» **Text shown**

Venezuela (Bolivarian Republic of)
Factors affecting the property in 2016*
  • Flooding
  • Management systems/ management plan
  • Water (rain/water table)
  • Other Threats:

    Serious deterioration of materials and structure; Deterioration of the architectural and urban coherence and integrity of the property

Factors* affecting the property identified in previous reports
  • Serious deterioration of materials and structures
  • Deterioration of the architectural and urban coherence and integrity of the property
  • Lack of adequate management, planning and conservation mechanisms
  • Absence of detailed and technical information on the state of conservation of the property since 2007
  • Flooding and water damage
Threats for which the property was inscribed on the List of World Heritage in Danger
  • Considerable decay of materials and structures resulting from lack of comprehensive conservation and maintenance, and torrential rains in 2004, 2005 and 2010;
  • Deterioration of architectural and urban coherence compromising the integrity and authenticity of the property;
  • Lack of adequate and efficient management, planning and conservation mechanisms, and institutional arrangements. 
Desired state of conservation for the removal of the property from the List of World Heritage in Danger

Adopted, see page https://whc.unesco.org/en/decisions/5965 

Corrective Measures for the property

Adopted, see page https://whc.unesco.org/en/decisions/5965

Timeframe for the implementation of the corrective measures
Adopted, see page https://whc.unesco.org/en/decisions/5965;
Updated in 2015: see page https://whc.unesco.org/en/decisions/6263
UNESCO Extra-Budgetary Funds until 2016

Total amount provided: USD 20,000 (Spanish Funds-in-Trust for World Heritage) for the planning, implementation and subsequent publications of participatory workshops and meetings with artisans and civil society in Coro and La Vela.

» **Raw data**
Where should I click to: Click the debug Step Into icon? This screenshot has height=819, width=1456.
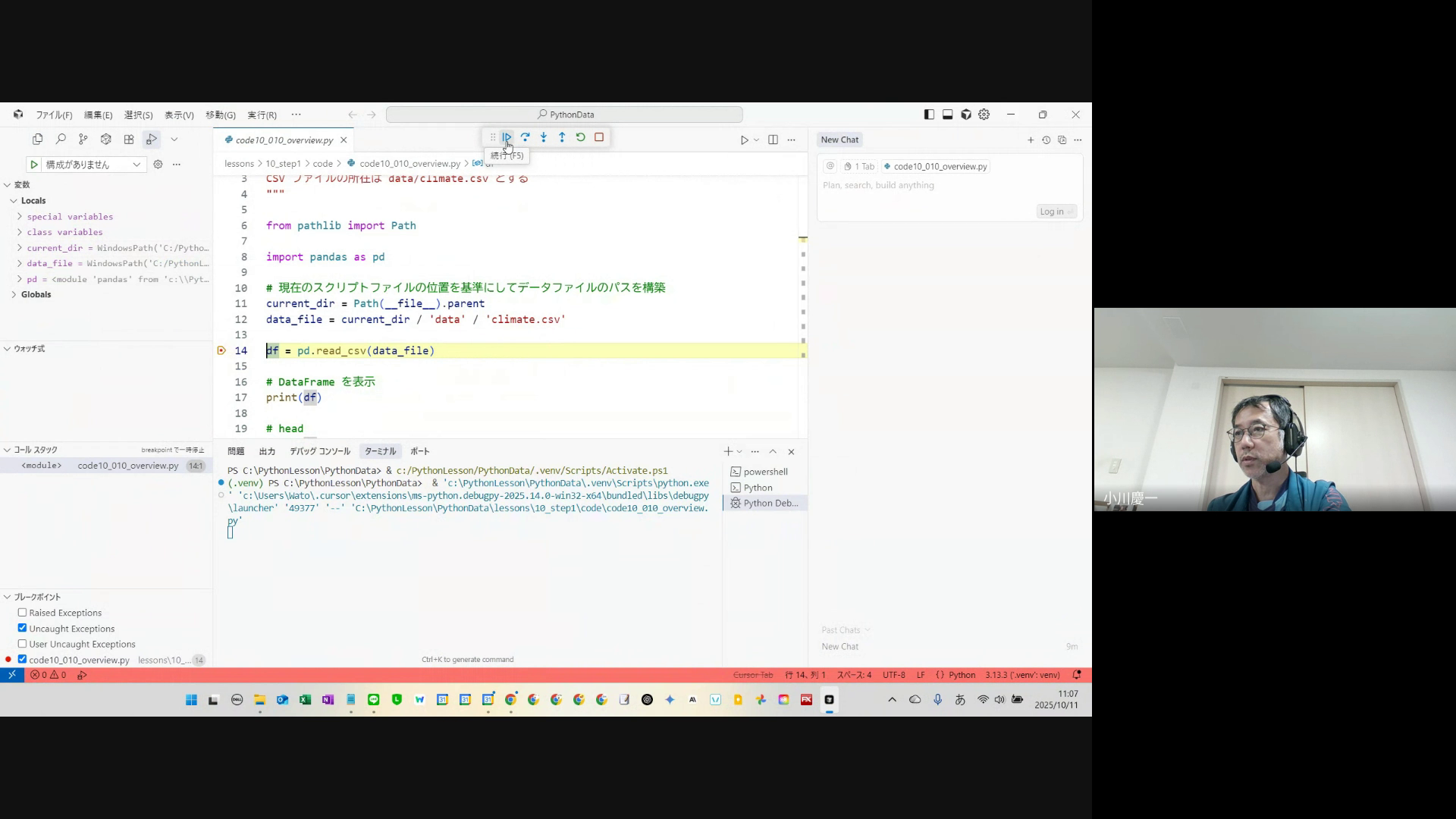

» **What this task involves**
Write what comes next in the Venezuela heritage report, picking up after its last line. The data has no connection to the Venezuela heritage report.

» **Written answer**
International Assistance: requests for the property until 2016
Requests approved: 0
Total amount approved : 0 USD
Missions to the property until 2016**

September 2006: World Heritage Centre mission to assessment of the state of conservation; April 2005, May 2008 and February 2011: Joint World Heritage Centre / ICOMOS Reactive Monitoring missions.

Conservation issues presented to the World Heritage Committee in 2016

On 10 February 2016, the State Party submitted a state of conservation report, which is available at https://whc.unesco.org/en/list/658/documents/ and responds to each of the matters raised by the Committee in Decision 39 COM 7A.48, as well as to the set of revised corrective measures approved in Decision 38 COM 7A.23.

The report includes the information requested on the clarification of boundaries for both components of the property submitted within the framework of the Retrospective inventory exercise. It also includes a detailed map with a preliminary proposal for the extension of the buffer zone for the component of Coro.

It further provides detailed information on the methodology applied in planning and conservation of monumental structures, detailed documentation on the state of conservation of each of the individual buildings, as well as on the completion and planning of conservation and restoration intervention.  

The Technical Team of the Office of Strategic Projects and Design for Heritage Areas of Coro and its Port of La Vela and its Protection Areas (OPEDAP) has designed, implemented and evaluated all work in the heritage areas through inspection, advice, support, supervision and monitoring of works, with effective support exercised by Community Councils.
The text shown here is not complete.